___ INPUT DATA ___

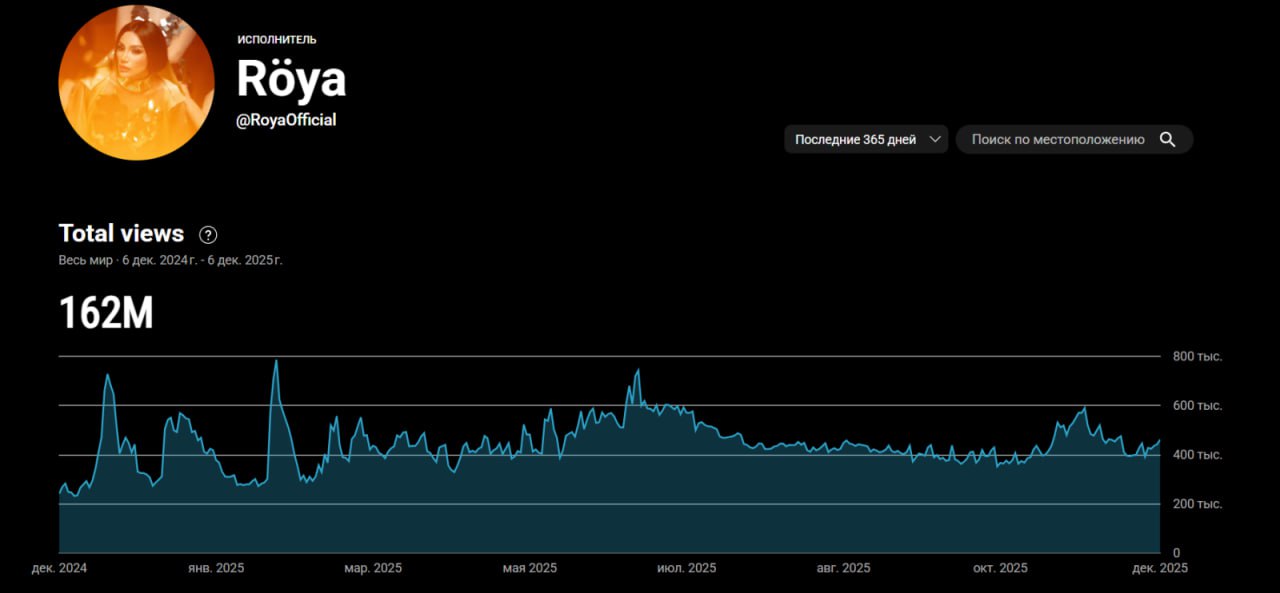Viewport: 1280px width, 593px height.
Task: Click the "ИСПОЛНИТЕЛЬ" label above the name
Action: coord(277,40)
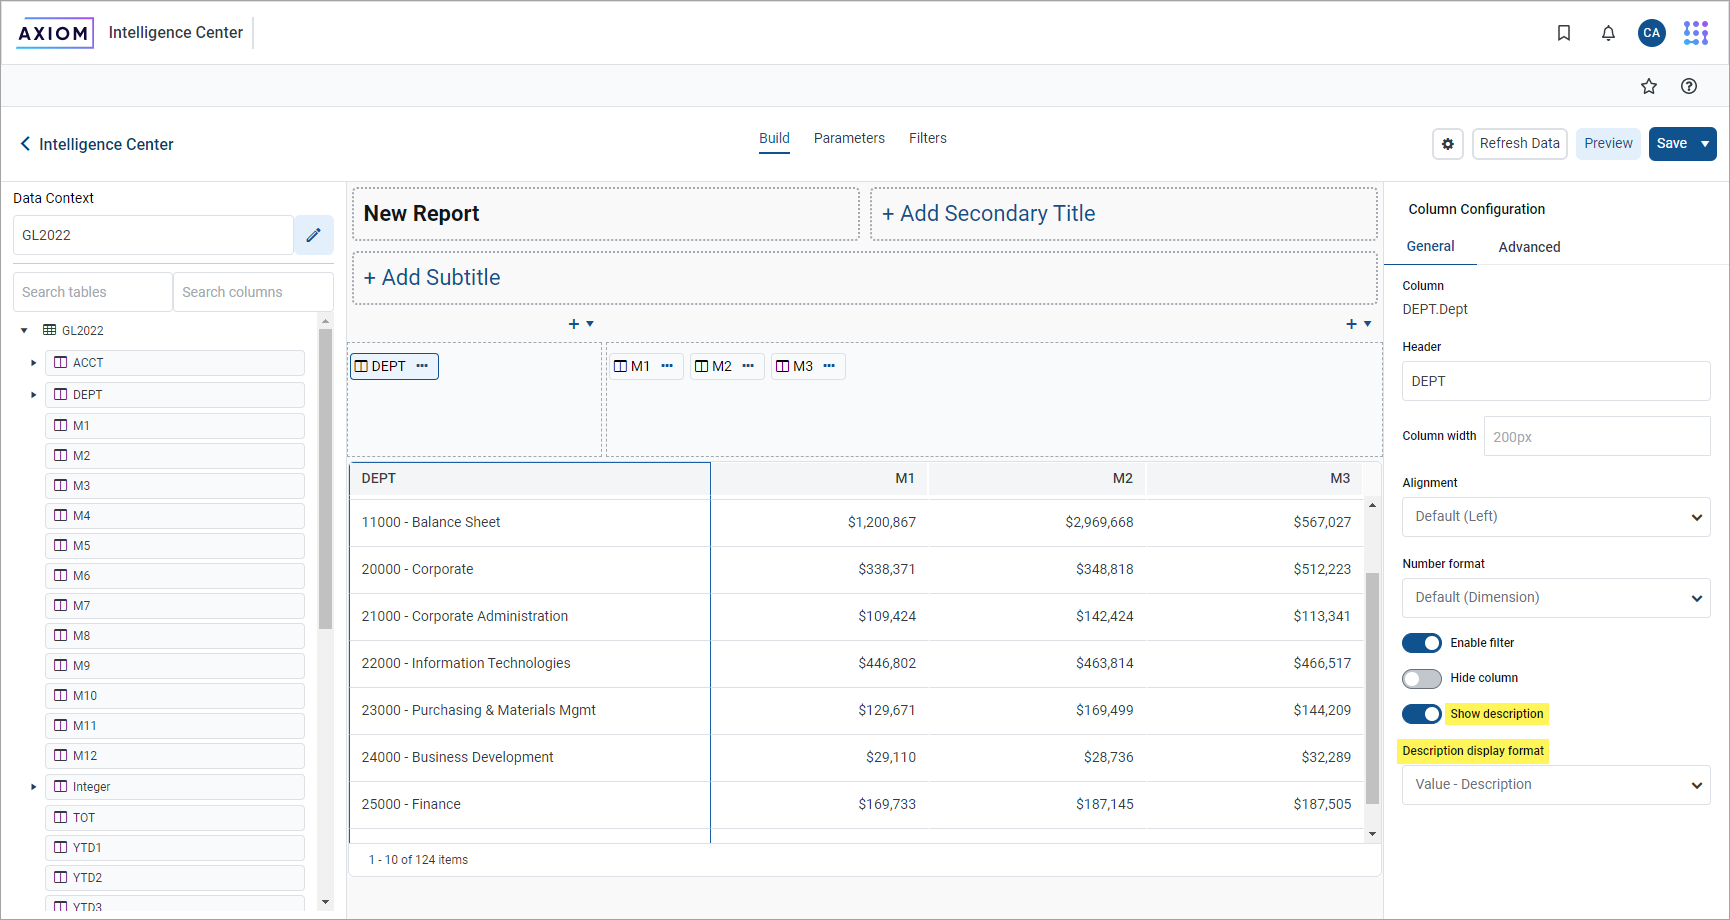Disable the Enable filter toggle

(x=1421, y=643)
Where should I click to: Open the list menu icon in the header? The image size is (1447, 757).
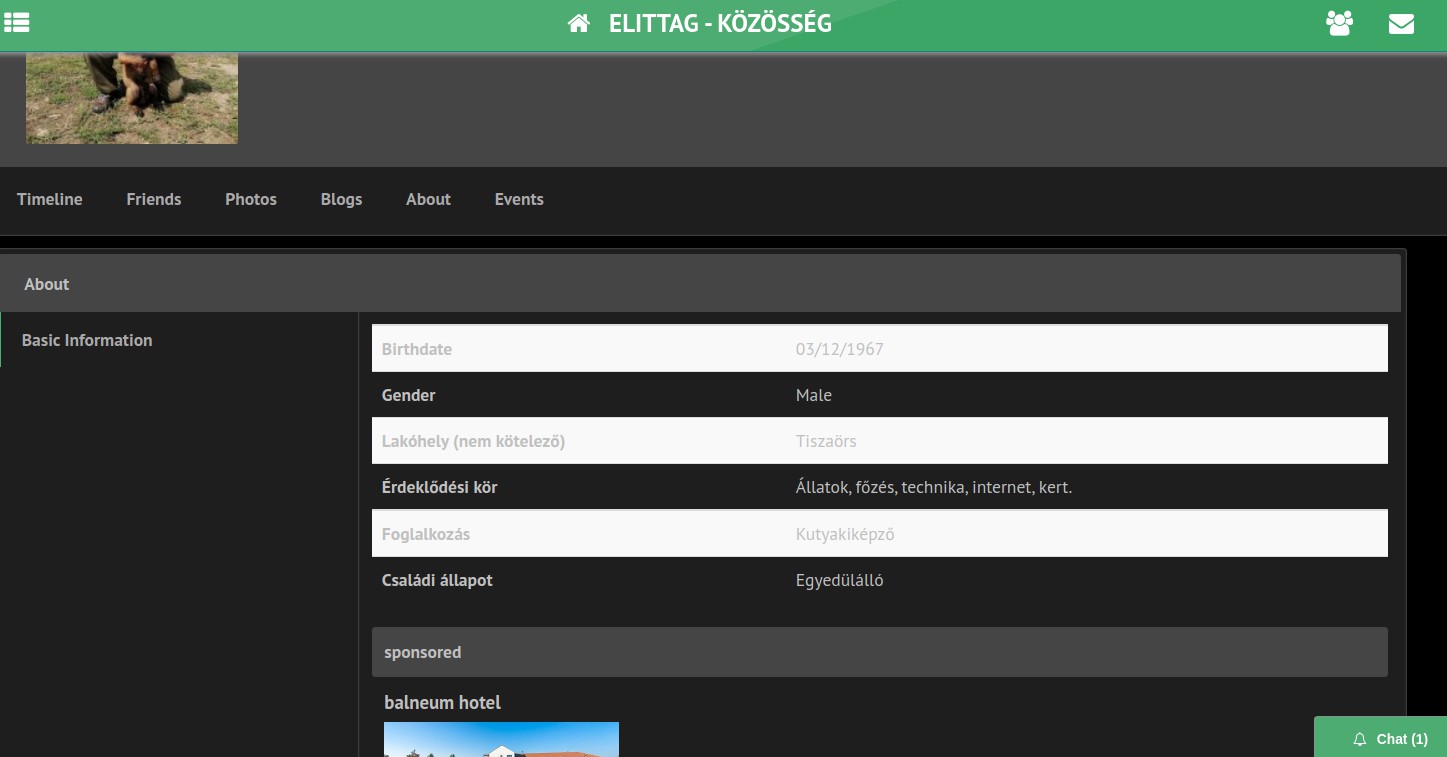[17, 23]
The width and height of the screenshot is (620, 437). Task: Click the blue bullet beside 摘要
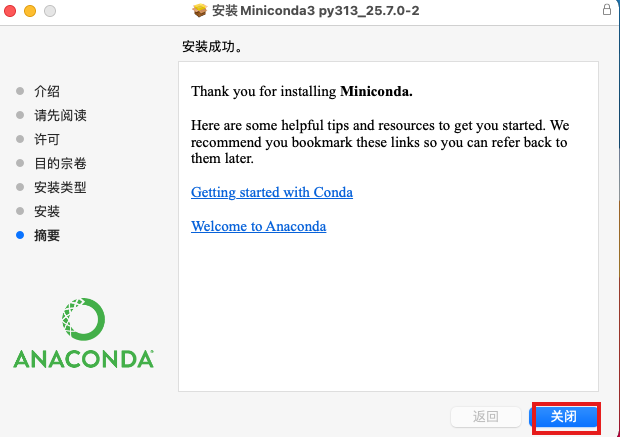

___
___ INPUT DATA ___

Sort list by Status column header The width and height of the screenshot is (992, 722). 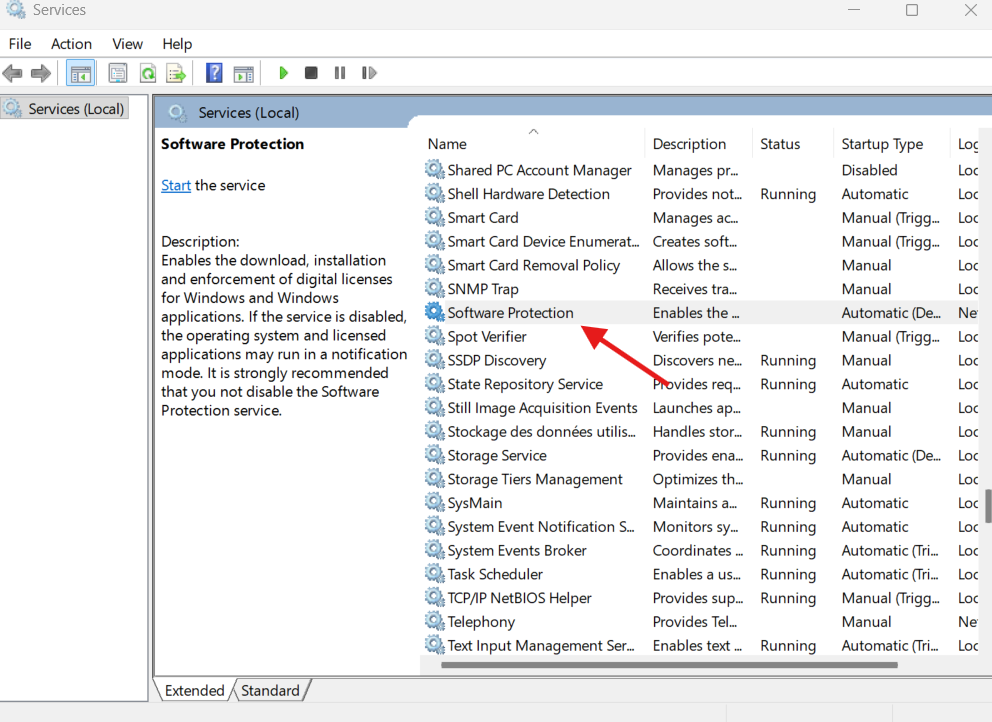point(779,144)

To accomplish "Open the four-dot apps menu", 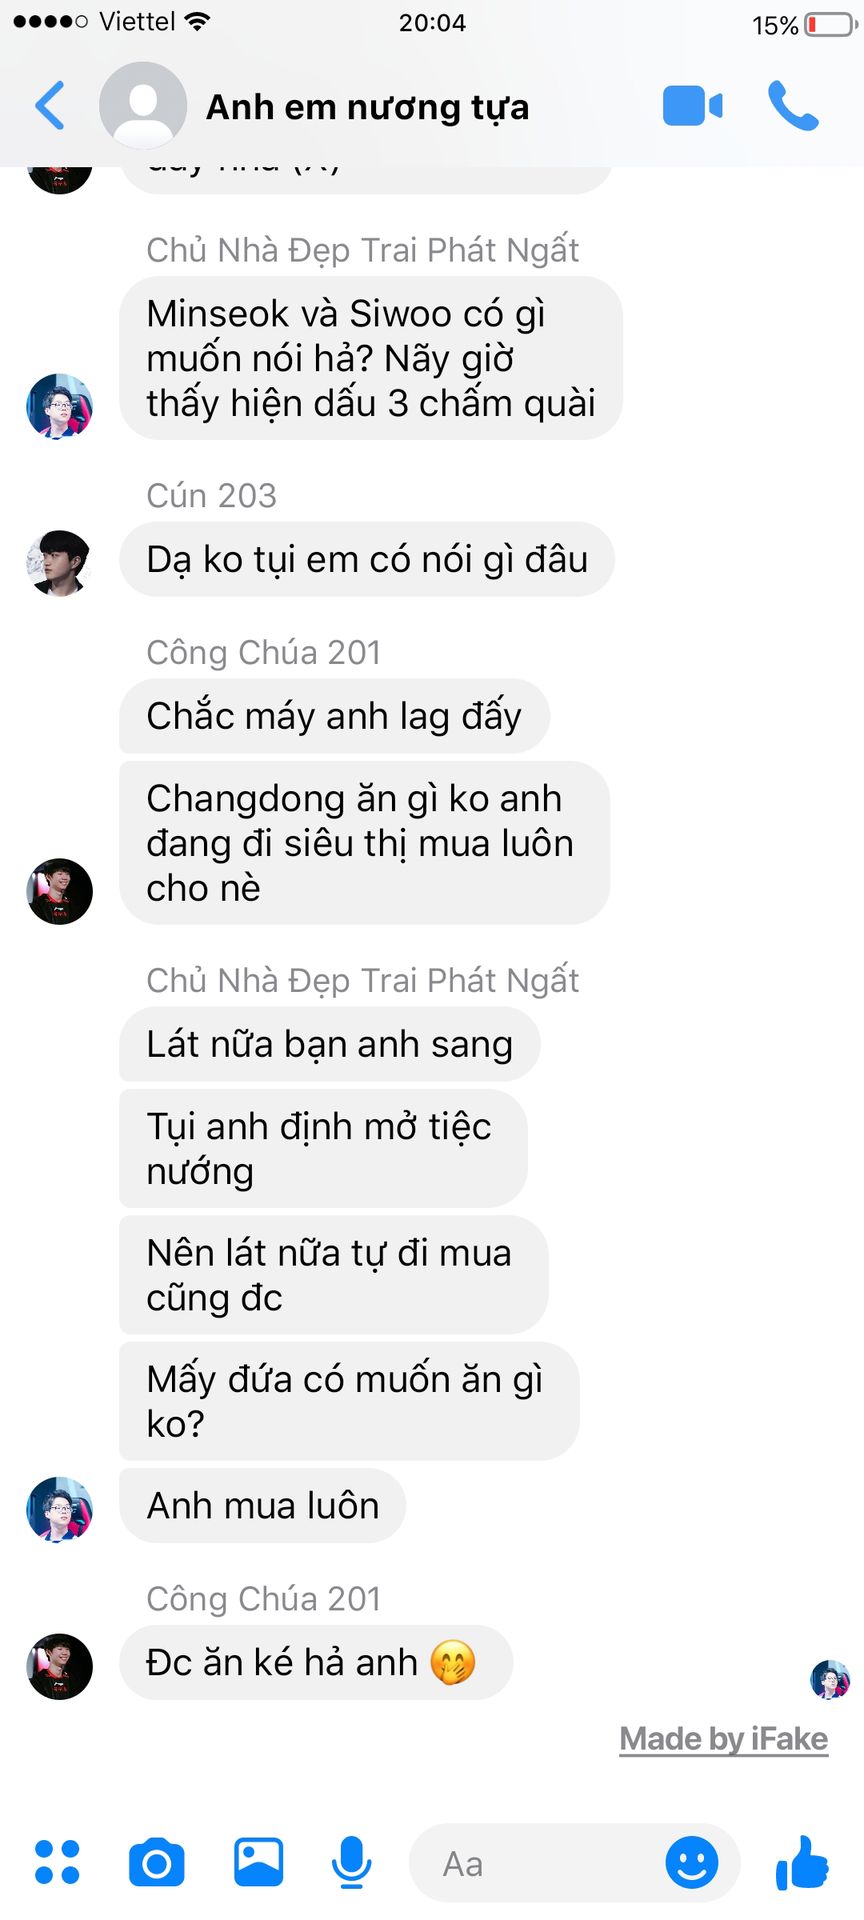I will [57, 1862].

___

Each line between the one holding "Where should I" and the one holding "The width and height of the screenshot is (620, 437).", inclusive, should be copied exactly as it appears above, and pictures should be omitted.

Where should I click to: Open the list menu icon in the header? The image size is (1447, 757).
[17, 23]
The width and height of the screenshot is (620, 437). Task: Click the blue bullet beside 摘要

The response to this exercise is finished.